It has been proven that production of more complex proteins, especially those of bacterial origin (Ahmad et al. 2014; Hesketh et al. 2013; Puxbaum et al. 2015), is hindered by the limited capacity of Pichia’s secretory machinery. To improve productivity of bioprocesses, discovering a physiological explanation for these secretion bottlenecks is of immense importance. Greatly improved efficiency in the development of new bioprocesses is expected when factors requiring investigation are reduced (Doran 1995; Reichelt et al. 2017).

Development of an efficient process for industrial production of penicillin G acylase (PGA) would be of great relevance, since this enzyme is used for kinetically controlled and environmentally friendly synthesis of β-lactam antibiotics (Srirangan et al. 2013). In addition, there is an emerging interest in leveraging the intrinsic versatility of this enzyme for multiple organic syntheses; the demand for PGA at an affordable price is growing rapidly (Grulich et al. 2013; Maresova et al. 2014). So far, PGA has not yet been produced efficiently by either Saccharomyces cerevisiae (Ljubijankic et al. 2002) or P. pastoris (Maresova et al. 2010; Senerovic et al. 2006; Sevo et al. 2002). Previous studies with P. pastoris strain X33 producing penicillin G acylase from Achromobacter sp. (ENS strain) showed that production of this enzyme in yeast hosts was significantly hindered and that the titres obtained were not satisfactory from an economic point of view (Ljubijankic et al. 2002; Maresova et al. 2010; Maresova et al. 2017; Senerovic et al. 2006). The majority of the enzyme produced remained inside the cells, while only a small proportion was secreted. Therefore, an in-depth description of secretion dynamics of PGA under different growth conditions, as well as a description of the associated physiological responses are imperative to overcome secretion bottlenecks, and thus to improve the efficiency of biotechnological production of PGA with P. pastoris.

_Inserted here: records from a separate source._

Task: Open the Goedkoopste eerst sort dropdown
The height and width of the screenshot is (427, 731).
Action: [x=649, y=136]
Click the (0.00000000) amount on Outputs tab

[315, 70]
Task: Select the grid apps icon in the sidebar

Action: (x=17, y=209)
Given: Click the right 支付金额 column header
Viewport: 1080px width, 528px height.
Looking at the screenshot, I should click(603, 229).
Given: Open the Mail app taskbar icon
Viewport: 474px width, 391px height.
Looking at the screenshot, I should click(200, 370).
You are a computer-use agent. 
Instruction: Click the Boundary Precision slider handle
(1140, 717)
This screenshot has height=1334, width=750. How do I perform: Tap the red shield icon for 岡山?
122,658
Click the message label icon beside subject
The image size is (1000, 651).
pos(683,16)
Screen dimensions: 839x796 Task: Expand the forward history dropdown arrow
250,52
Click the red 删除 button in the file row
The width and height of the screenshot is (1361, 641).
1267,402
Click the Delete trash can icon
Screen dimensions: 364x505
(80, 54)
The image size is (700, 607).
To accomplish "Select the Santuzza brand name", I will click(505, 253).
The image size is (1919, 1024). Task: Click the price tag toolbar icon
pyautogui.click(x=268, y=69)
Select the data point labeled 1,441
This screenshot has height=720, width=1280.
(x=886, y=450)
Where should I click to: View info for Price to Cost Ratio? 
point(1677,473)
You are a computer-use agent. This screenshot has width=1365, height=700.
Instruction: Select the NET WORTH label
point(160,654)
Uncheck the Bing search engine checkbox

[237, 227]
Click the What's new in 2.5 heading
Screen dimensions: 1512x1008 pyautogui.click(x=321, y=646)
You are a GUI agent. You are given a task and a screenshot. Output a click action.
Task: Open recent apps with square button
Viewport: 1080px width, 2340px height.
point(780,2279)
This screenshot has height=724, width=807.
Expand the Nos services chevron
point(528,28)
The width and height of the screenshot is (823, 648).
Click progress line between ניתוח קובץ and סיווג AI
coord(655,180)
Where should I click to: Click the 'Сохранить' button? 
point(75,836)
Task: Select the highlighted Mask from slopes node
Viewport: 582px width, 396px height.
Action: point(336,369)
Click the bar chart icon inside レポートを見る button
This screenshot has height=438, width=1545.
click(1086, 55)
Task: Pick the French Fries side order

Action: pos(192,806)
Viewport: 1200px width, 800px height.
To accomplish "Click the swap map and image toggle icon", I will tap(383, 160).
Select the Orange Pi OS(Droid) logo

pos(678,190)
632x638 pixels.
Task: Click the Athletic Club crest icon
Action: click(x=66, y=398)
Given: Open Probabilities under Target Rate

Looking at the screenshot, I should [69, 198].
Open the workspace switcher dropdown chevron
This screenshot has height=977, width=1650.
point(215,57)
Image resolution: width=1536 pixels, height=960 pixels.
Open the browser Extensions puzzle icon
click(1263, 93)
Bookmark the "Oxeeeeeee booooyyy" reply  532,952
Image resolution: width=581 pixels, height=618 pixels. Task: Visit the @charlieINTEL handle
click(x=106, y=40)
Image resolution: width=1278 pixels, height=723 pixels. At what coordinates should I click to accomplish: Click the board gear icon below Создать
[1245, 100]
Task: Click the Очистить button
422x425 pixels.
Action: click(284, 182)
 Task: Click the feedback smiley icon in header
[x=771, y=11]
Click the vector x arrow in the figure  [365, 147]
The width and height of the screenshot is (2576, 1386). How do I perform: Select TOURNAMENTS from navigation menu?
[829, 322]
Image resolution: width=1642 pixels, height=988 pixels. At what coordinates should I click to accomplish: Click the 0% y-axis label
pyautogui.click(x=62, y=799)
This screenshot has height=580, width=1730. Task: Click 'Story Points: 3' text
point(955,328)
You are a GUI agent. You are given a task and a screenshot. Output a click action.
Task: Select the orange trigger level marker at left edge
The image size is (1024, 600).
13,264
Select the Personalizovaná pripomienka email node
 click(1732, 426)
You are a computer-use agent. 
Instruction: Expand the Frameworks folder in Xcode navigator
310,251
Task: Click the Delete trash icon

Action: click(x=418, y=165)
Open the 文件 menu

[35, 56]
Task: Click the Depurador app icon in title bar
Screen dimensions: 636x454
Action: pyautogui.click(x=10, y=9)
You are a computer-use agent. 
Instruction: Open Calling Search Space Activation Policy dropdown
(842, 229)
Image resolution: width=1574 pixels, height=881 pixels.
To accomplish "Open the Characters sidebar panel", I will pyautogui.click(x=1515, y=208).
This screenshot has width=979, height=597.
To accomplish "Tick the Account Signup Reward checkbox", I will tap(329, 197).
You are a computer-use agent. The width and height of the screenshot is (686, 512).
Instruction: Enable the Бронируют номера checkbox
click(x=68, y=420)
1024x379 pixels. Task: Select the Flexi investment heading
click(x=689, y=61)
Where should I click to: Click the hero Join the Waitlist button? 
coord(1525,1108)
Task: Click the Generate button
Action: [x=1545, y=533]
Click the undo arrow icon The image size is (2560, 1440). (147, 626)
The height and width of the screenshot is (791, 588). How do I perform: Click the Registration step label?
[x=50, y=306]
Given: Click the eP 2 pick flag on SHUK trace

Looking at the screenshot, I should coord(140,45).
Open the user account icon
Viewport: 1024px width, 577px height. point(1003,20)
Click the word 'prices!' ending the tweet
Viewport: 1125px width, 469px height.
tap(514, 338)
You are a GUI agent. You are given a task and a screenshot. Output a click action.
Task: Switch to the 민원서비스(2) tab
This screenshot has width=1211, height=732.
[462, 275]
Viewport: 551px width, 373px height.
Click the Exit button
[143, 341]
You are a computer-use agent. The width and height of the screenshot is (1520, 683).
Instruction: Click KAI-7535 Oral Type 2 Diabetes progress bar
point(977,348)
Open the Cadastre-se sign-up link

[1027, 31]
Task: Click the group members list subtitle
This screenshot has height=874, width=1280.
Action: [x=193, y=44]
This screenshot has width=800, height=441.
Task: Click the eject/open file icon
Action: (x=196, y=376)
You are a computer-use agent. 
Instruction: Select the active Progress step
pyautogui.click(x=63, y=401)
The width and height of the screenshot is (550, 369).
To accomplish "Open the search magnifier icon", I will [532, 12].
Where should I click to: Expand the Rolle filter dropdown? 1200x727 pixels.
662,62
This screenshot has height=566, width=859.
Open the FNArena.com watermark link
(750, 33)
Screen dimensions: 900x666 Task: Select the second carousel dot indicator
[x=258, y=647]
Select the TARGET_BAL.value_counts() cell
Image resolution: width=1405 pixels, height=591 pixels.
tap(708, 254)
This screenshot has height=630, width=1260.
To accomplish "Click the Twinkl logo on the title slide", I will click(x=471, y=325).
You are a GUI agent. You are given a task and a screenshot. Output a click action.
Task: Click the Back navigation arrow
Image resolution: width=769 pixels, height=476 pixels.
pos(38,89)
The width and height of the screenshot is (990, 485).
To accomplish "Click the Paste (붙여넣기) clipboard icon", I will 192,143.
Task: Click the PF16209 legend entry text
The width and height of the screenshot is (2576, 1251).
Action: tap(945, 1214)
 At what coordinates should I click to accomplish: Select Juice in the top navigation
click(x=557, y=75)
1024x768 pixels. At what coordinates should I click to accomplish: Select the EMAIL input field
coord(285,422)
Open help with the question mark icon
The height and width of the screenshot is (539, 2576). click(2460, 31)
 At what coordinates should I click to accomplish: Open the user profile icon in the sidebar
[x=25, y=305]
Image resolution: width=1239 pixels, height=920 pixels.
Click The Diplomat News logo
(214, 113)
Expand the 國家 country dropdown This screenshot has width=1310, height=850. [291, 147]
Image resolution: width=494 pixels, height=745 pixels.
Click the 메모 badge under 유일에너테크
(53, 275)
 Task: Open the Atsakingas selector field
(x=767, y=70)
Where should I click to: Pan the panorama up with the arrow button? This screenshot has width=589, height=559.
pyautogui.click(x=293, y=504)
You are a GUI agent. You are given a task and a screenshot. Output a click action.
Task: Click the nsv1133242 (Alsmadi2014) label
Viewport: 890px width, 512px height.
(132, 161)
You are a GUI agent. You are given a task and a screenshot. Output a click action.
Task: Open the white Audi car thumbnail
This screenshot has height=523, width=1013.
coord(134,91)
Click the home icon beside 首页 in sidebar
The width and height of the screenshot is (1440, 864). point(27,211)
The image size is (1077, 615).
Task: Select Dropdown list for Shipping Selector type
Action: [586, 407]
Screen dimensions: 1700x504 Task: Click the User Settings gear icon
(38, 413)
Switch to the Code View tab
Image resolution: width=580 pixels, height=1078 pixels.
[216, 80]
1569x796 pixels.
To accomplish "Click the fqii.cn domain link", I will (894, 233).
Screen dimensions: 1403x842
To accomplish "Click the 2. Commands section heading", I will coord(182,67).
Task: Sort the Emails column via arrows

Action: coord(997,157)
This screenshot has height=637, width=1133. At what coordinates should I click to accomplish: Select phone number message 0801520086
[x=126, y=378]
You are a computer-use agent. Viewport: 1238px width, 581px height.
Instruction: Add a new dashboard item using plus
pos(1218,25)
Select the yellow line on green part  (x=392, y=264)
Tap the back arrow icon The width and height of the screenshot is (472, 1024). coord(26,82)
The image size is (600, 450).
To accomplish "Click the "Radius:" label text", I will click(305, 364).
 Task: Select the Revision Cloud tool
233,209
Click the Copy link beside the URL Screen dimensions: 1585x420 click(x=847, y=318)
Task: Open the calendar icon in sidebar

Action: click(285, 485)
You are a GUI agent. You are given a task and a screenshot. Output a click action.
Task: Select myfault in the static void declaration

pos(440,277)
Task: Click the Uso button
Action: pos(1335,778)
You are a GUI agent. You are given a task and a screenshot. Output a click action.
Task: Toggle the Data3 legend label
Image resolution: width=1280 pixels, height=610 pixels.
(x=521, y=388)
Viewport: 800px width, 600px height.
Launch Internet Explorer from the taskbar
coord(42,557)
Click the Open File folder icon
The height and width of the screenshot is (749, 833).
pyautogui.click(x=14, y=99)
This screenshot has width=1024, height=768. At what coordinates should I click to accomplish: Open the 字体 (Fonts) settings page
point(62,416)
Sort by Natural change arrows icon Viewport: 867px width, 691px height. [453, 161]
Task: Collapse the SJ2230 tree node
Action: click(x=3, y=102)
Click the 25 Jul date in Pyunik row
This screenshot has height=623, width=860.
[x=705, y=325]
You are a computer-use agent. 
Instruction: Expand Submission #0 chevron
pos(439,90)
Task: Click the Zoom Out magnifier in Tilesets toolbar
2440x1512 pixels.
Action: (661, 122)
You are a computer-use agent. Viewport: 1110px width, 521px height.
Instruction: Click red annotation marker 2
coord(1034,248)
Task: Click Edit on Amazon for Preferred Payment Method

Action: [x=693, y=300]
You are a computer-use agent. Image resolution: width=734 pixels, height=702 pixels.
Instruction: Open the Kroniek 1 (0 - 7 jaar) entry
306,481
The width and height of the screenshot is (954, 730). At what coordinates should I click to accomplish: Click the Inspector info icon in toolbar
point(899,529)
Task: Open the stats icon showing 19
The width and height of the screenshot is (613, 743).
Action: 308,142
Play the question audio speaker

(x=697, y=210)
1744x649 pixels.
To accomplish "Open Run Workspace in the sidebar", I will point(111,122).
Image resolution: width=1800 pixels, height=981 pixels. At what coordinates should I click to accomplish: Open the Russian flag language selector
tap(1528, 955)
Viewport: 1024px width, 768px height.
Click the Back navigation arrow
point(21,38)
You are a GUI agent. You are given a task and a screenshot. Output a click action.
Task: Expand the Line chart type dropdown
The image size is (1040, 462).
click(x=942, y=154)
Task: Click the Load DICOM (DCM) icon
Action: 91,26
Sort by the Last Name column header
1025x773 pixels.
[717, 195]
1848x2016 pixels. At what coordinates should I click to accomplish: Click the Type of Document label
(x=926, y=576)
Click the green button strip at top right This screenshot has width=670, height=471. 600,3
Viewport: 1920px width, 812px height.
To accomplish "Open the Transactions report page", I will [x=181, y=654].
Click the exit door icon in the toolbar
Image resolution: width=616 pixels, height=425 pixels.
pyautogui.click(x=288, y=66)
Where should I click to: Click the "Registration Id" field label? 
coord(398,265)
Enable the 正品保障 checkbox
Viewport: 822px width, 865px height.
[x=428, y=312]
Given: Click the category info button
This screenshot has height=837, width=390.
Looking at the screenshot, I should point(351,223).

In the present study, we quantified the time-dependent specific rate of PGA secretion from recombinant P. pastoris and its interdependence with intracellular PGA retention and biomass growth. The aim was to establish a general basis for the development of effective bioprocess strategies for Pichia-based protein production systems.

Material and methods


The recombinant strain P. pastoris X33 pENS2 (ENS) (Mut+ phenotype) producing penicillin G acylase (PGA; EC from Achromobacter sp. was used in this study. Construction of the strain is described by Maresova et al. (2017). Briefly, plasmid pENS2, based on the vector pPICZαA (Invitrogen, CA, USA), contained a codon-optimised pga gene fused to the α-mating factor leader signal sequence from S. cerevisiae under the control of the pAOX1 promoter. The linearized plasmid was integrated into the AOX1 locus of P. pastoris X33. The gene encoding PGA was codon optimised and synthesised by GeneCust, Luxembourg. The strain has been deposited in the strain collection of the Institute of Microbiology of the Czech Academy of Sciences (Laboratory of Enzyme Technology) under the strain code ENS2.

Culture media

Pre-cultures were cultivated in buffered glycerol complex medium: 10 g glycerol, 10 g yeast extract, 20 g peptone, 100 mM potassium phosphate buffer (pH 6.0), 13.4 g yeast nitrogen base without amino acids and 0.4 mg biotin l−1. The inoculum and cultivation medium for bioreactor cultivations was adapted from (Hellwig et al. 2001). Defined mineral medium contained 2.86 g K2SO4, 0.17 g CaSO4·2H2O, 0.64 g KOH, 2.3 g MgSO4·7H2O, 0.2 g EDTA, 7.23 g H3PO4, 0.1 ml of polypropylene glycol, and, added separately, 4.35 ml of filter-sterilised PTM1 solution l−1 and 0.87 mg of biotin l−1. The PTM1 stock solution consisted of 5.0 ml of 69 % H2SO4, 3.84 g CuSO4, 0.08 g NaI, 3.0 g MnSO4·H2O, 0.2 g Na2MoO4·2H2O, 0.02 g H3BO3, 0.92 g CoCl2·6H2O, 20.0 g ZnCl2 and 65.0 g FeSO4·7H2O l−1. Batch cultures were typically performed at ≤ 30 g of glycerol l−1. The feed solution for fedbatch cultures contained 588 g of glycerol, 2.4 mg of biotin and 12 ml of PTM1 solution kg−1, or 792 g of methanol 2.4 mg of biotin and 12 ml of PTM1 solution kg−1, respectively. All chemicals used were of puriss grade p.a., purchased from Sigma-Aldrich (Switzerland), unless otherwise stated. Glycerol was purchased from Hänseler AG (Herisau, Switzerland).

Bioreactor cultivations

The fedbatch process comprised a phase of biomass growth in both batch and fedbatch modes and a production phase in fedbatch mode (see Table 1 for parameters’ nomenclature). The cultivation protocol was described previously (Hyka et al. 2010; Looser et al. 2017). All cultivations were performed at 30 °C, pH of 5.5, 3 l (l−1) min−1 aeration, and 1100 rpm agitation; for detailed description see Table S1. The process was initiated with a batch culture of 6-l working volume, containing 30 g of glycerol per litre. At the point of substrate depletion, the exponentially increasing feed of glycerol was initiated (growth fedbatch). A methanol feed was exponentially added during the subsequent production phase (production fedbatch). Feed rates, in g l−1 supporting a desired constant specific growth rate, were calculated based on equation 1. The value of initial feed rate F0 (equation 2) is given by the desired specific growth rate (μset), maximum biomass to substrate yield (Yx/s), specific maintenance rate of substrate per gram of biomass per hour (ms), initial concentration of cell dry weight (cdw) in gram per litre (x0) multiplied by the initial volume in litre (V0) and the mass fraction of substrate in the feed solution (win).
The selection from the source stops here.